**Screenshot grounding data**
# # # #
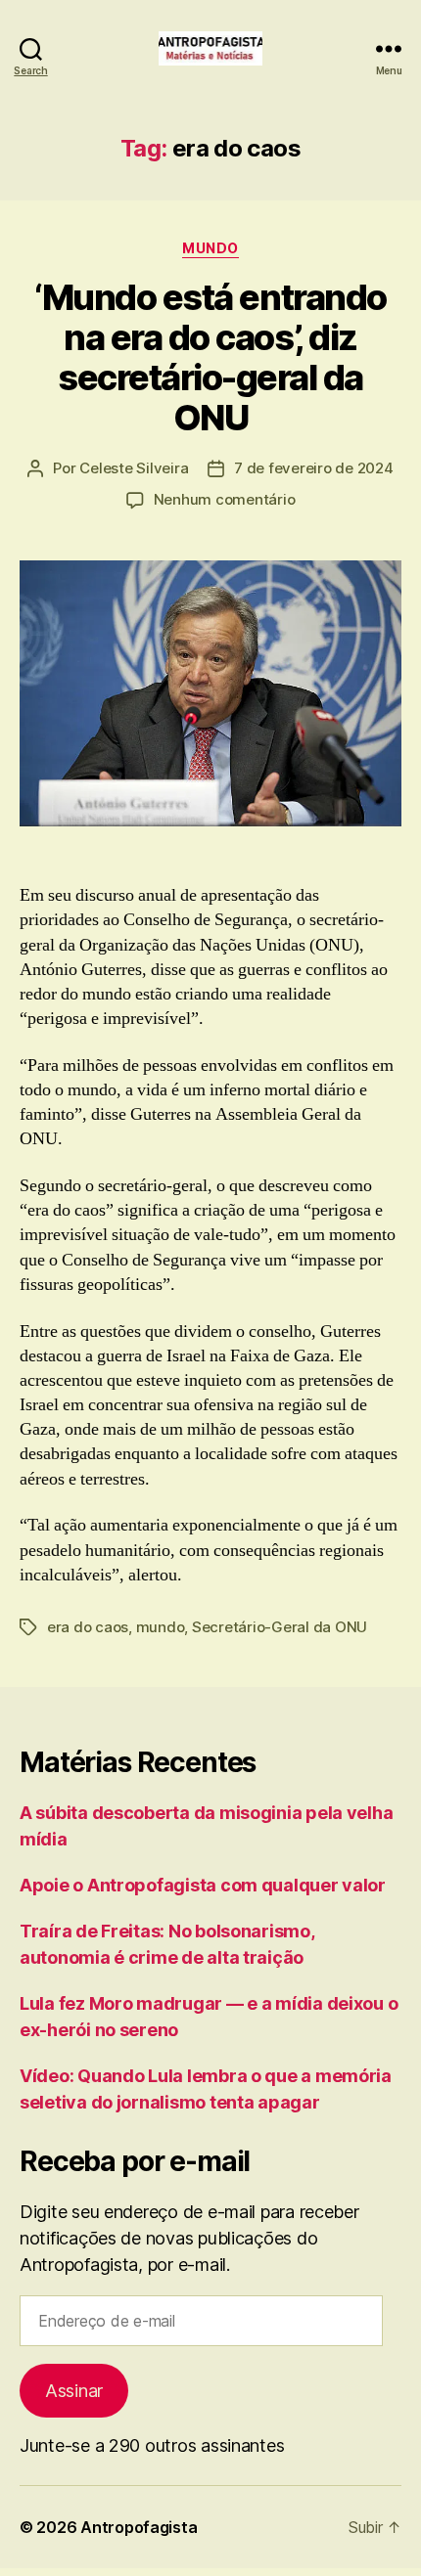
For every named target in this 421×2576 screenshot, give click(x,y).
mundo (160, 1627)
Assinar (74, 2390)
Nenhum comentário (225, 499)
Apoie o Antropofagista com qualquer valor (203, 1885)
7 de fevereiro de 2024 (313, 468)
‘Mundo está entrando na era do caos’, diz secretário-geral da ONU (210, 357)
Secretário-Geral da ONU (279, 1627)
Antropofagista (138, 2527)
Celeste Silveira (133, 468)
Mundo (210, 248)
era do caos (87, 1627)
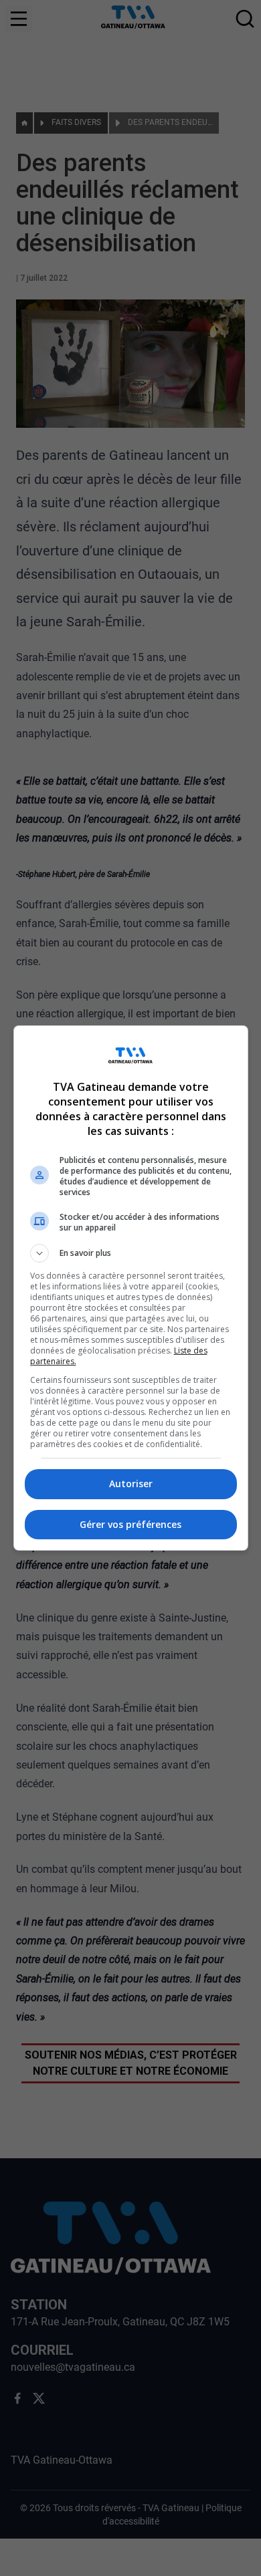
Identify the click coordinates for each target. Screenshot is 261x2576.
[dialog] (130, 1288)
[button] (131, 1253)
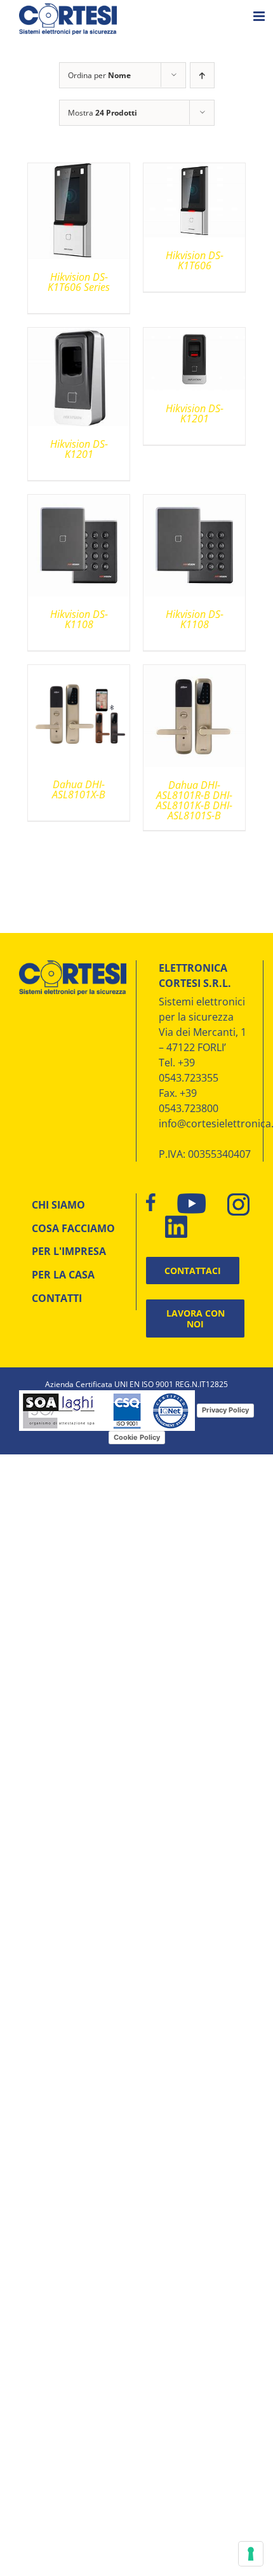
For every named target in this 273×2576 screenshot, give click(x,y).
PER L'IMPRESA (69, 1251)
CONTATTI (57, 1298)
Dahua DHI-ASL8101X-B (78, 789)
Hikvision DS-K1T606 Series (79, 282)
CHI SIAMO (58, 1205)
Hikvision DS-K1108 (79, 619)
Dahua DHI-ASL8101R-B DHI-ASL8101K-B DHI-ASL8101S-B (194, 800)
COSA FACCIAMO (73, 1228)
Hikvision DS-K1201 (79, 449)
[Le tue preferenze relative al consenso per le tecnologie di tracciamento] (251, 2554)
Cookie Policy (137, 1437)
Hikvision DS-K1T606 (194, 260)
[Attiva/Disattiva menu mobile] (260, 16)
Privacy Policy (225, 1409)
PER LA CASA (63, 1275)
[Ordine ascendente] (202, 75)
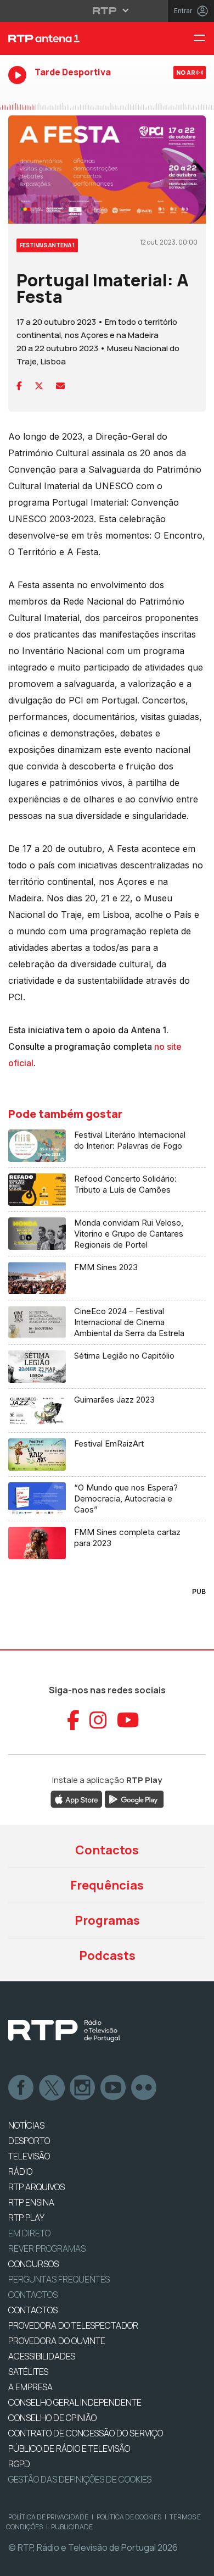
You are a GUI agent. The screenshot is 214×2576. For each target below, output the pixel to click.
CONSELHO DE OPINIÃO (52, 2418)
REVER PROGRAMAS (47, 2248)
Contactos (107, 1850)
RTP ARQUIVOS (36, 2187)
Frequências (107, 1885)
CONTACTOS (33, 2310)
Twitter (52, 2088)
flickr (144, 2088)
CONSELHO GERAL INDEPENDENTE (75, 2402)
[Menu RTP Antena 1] (203, 38)
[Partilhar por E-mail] (60, 386)
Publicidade (72, 2526)
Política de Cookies (129, 2517)
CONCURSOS (33, 2264)
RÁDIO (20, 2171)
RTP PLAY (26, 2218)
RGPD (19, 2464)
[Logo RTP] (64, 2031)
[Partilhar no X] (39, 386)
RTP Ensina (31, 2202)
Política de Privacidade (48, 2517)
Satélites (28, 2372)
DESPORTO (29, 2141)
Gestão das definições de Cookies (79, 2479)
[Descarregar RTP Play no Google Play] (134, 1799)
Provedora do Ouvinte (56, 2341)
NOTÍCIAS (26, 2125)
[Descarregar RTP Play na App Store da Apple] (76, 1799)
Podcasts (107, 1955)
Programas (107, 1920)
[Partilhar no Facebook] (19, 386)
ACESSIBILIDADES (41, 2356)
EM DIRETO (29, 2233)
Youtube (113, 2088)
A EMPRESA (30, 2387)
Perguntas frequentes (59, 2279)
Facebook (21, 2088)
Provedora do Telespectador (73, 2325)
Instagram (83, 2088)
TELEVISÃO (29, 2156)
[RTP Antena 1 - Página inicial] (71, 38)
# # # #
**WHAT NEEDS TO BE DONE**
The expected result is an exact transcription of the lines from the one containing "RTP ARQUIVOS (36, 2187)" through the end of the records above; please include both ends.

**RESULT OF THIS TASK**
RTP ARQUIVOS (36, 2187)
Frequências (107, 1885)
CONTACTOS (33, 2310)
Twitter (52, 2088)
flickr (144, 2088)
CONSELHO GERAL INDEPENDENTE (75, 2402)
[Menu RTP Antena 1] (203, 38)
[Partilhar por E-mail] (60, 386)
Publicidade (72, 2526)
Política de Cookies (129, 2517)
CONCURSOS (33, 2264)
RÁDIO (20, 2171)
RTP PLAY (26, 2218)
RGPD (19, 2464)
[Logo RTP] (64, 2031)
[Partilhar no X] (39, 386)
RTP Ensina (31, 2202)
Política de Privacidade (48, 2517)
Satélites (28, 2372)
DESPORTO (29, 2141)
Gestão das definições de Cookies (79, 2479)
[Descarregar RTP Play no Google Play] (134, 1799)
Provedora do Ouvinte (56, 2341)
NOTÍCIAS (26, 2125)
[Descarregar RTP Play na App Store da Apple] (76, 1799)
Podcasts (107, 1955)
Programas (107, 1920)
[Partilhar no Facebook] (19, 386)
ACESSIBILIDADES (41, 2356)
EM DIRETO (29, 2233)
Youtube (113, 2088)
A EMPRESA (30, 2387)
Perguntas frequentes (59, 2279)
Facebook (21, 2088)
Provedora do Telespectador (73, 2325)
Instagram (83, 2088)
TELEVISÃO (29, 2156)
[RTP Antena 1 - Página inicial] (71, 38)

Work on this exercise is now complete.